Work to be completed: Once the records below have been read, copy them all out exactly.

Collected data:
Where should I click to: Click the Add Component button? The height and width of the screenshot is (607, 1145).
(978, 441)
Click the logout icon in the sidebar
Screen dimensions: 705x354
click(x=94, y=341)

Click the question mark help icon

Answer to this task:
Where should I click to: Click the Add Component button? The height and width of the screenshot is (607, 1145).
(978, 441)
Click the logout icon in the sidebar
Screen dimensions: 705x354
click(x=94, y=341)

Click the question mark help icon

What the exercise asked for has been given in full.